Depois de todo o meu estudo, algumas reflexões me vieram a mente. Primeiro, cada vez mais precisamos nos aprofundar na Palavra de Deus e cuidar para interpretá-la com sadios princípios hermenêuticos. A imagem de uma Lia estrábica, depois deste estudo, para mim, pertence apenas àquelas imagens de infância que a gente tenta colocar num lugar esquecido da memória por se tratar de uma ilusão de ótica. A meu ver, Lia era tão bela que Jacó não conseguiu distinguir-lhe a beleza. Raquel o cativou com o que minha esposa costuma rotular como “beleza óbvia.” Faltou esforço da parte de Jacó para perceber a outra beleza de Lia, indistinguível a olho nu.

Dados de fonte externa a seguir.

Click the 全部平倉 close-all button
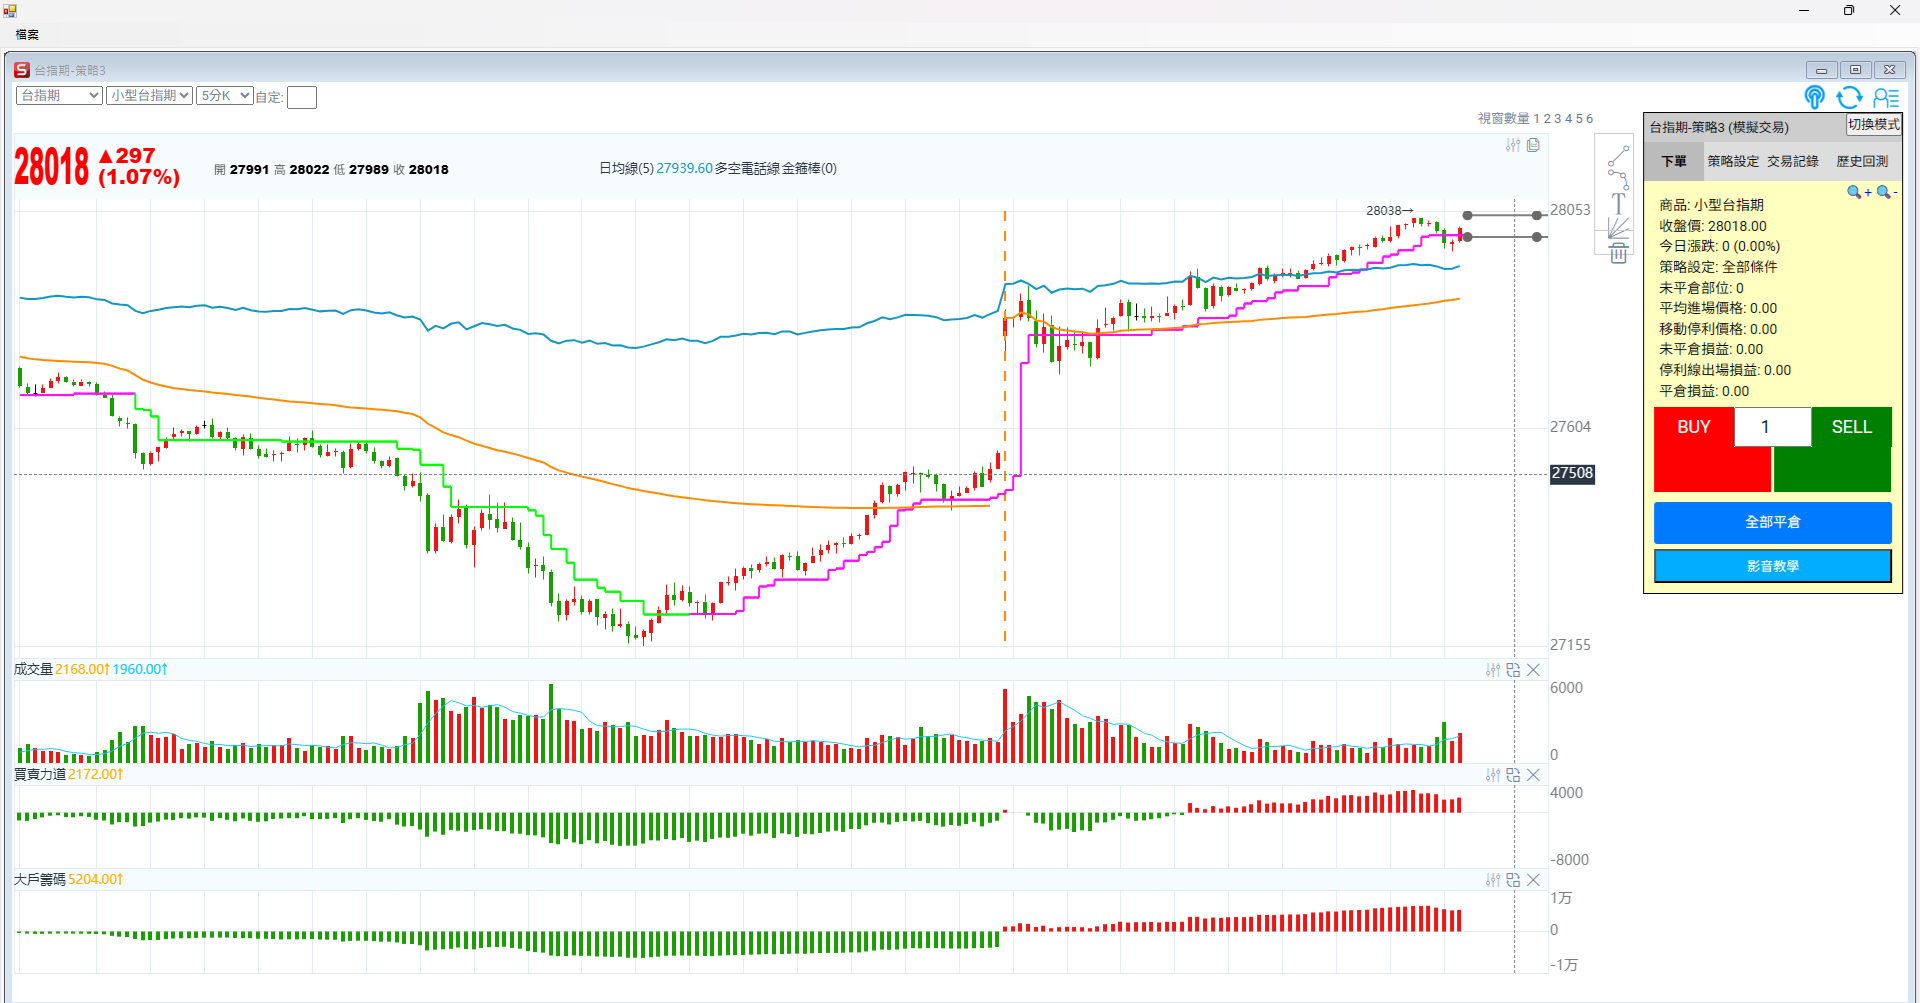tap(1772, 522)
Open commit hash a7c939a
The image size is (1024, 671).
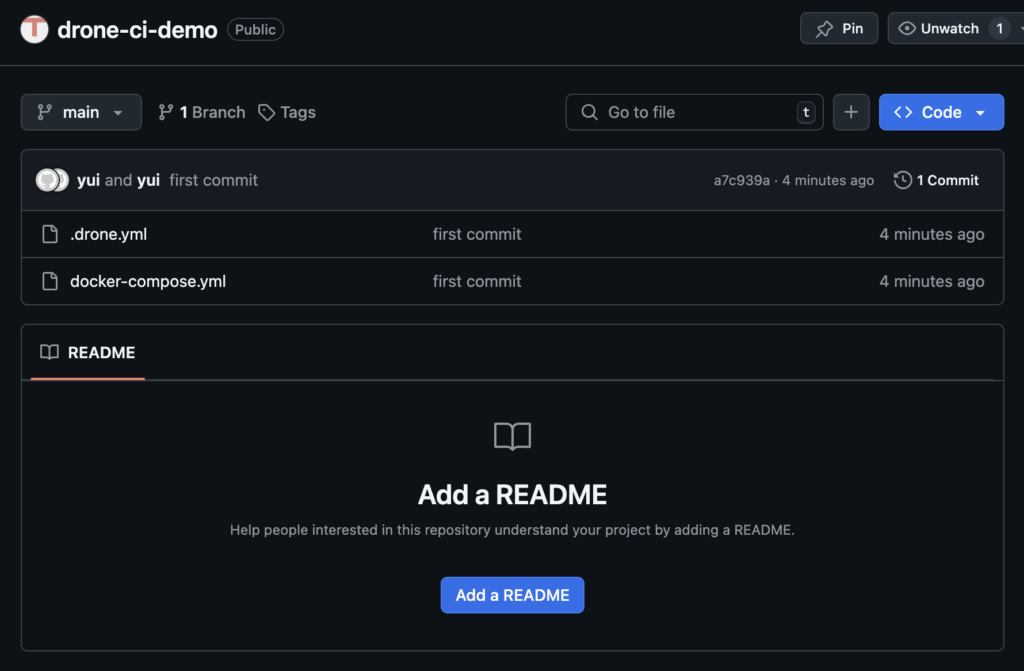point(741,180)
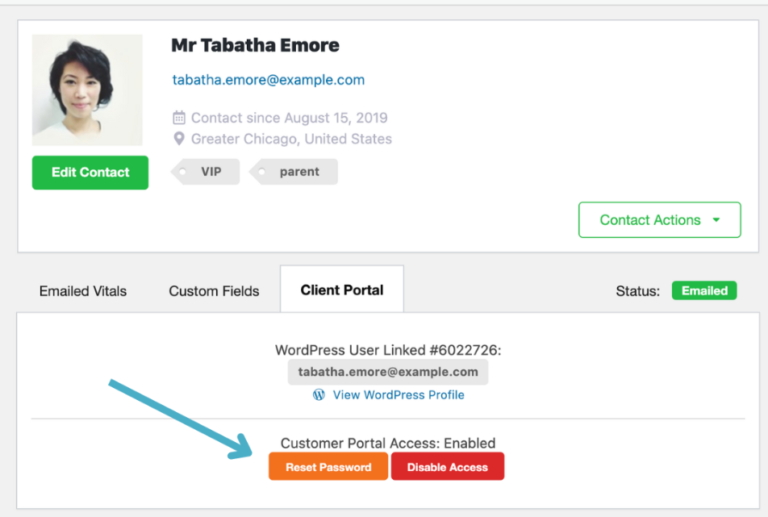Click the Greater Chicago, United States text
The image size is (768, 517).
pyautogui.click(x=291, y=139)
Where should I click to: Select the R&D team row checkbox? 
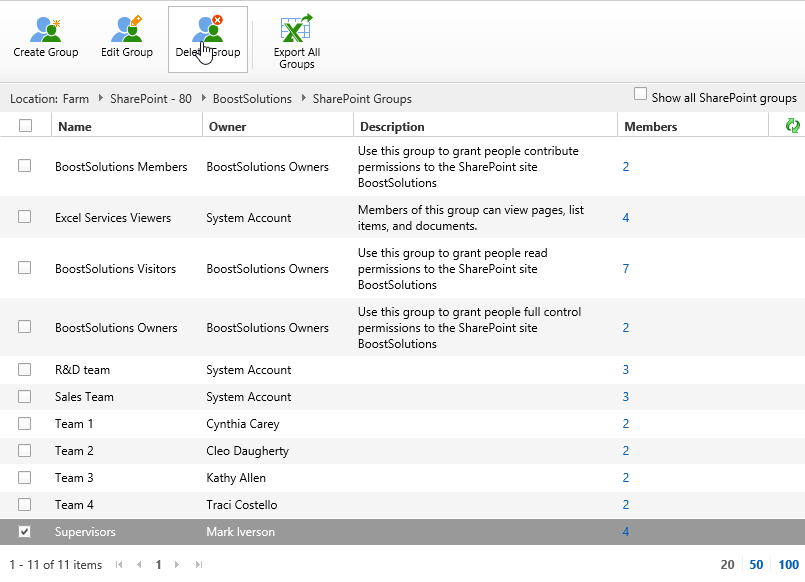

Segundo, muitos hoje cometem o mesmo erro de Jacó. Deslumbram-se com a beleza aparente de uma pessoa e se esquecem de pesquisar-lhe o caráter. Levados pela ditadura da beleza, que em todas as épocas e culturas teve suas próprias regras tão voláteis como a direção do vento, muitos se encantam com o invólucro e nem suspeitam do conteúdo. Entregam-se ao fascínio do exterior e se esquecem de perscrutar os recônditos do caráter de sua pretendente.

Por fim, por mais probantes que sejam as circunstâncias, por mais que sejamos colocados em situações desagradáveis, sempre vale a pena seguir a vontade de Deus. Mesmo que fosse fruto de um engano terrível, o casamento de Jacó com Lia teria sido abençoado pelo Senhor de maneiras inimagináveis. Os mandamentos de Deus são claros o suficiente para que nós os obedeçamos de maneira a ter uma consciência limpa diante do Altíssimo e sermos aptos a receber dEle bênçãos sem medida.